Does that mean V=0 at x=1.5 or V=0 at both x=1.5 and x=0.5?
I think it is the second one as all potential lines have to form a closed surface.
Am I right?

thank you.

ehild
Homework Helper
It is less confusing if you calculate with the position of the point on the x axis, that is with its x coordinate.
If a point charge Q is at position x=a, its contribution to the potential at x is kQ/|x-a|. Note the absolute value in the denominator!

In this problem, U(x)=3k/|x|-k/|x-1|. U(x)=0 at x=1.5 and x=3/4.

ehild

Yes you are right, it is a lot easier to make sense of the answer if i use the point on the x axis.

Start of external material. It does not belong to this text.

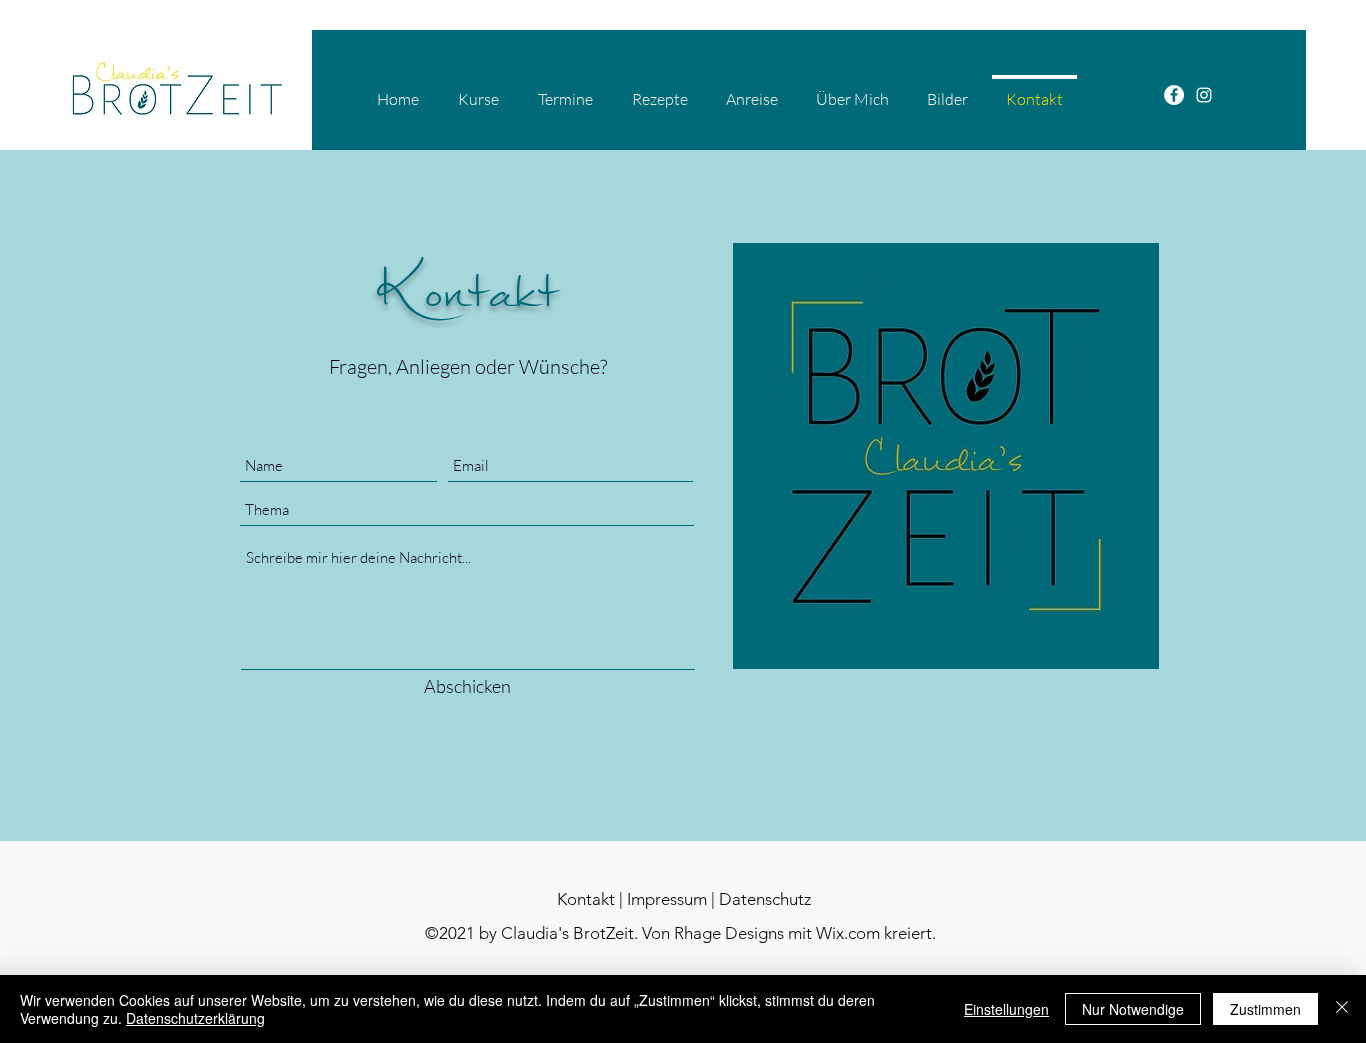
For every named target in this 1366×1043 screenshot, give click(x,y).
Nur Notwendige (1133, 1009)
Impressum (667, 899)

Why did you use absolute value?

I used

0 = 3k/x + [(-Q)/(x-1)]

and i get the solution x = 1.5 only

thanks.

ehild
Homework Helper
The term "r" in the denominator of the potential is distance. The distance is positive (or zero). The coordinate can be both positive and negative.
At distance r from a point charge, the potential is the same either at the right hand side of the charge or at the left hand side.
Find the potential of the -1 C charge at x=3/4. What do you get without absolute value and what is the right value of the potential?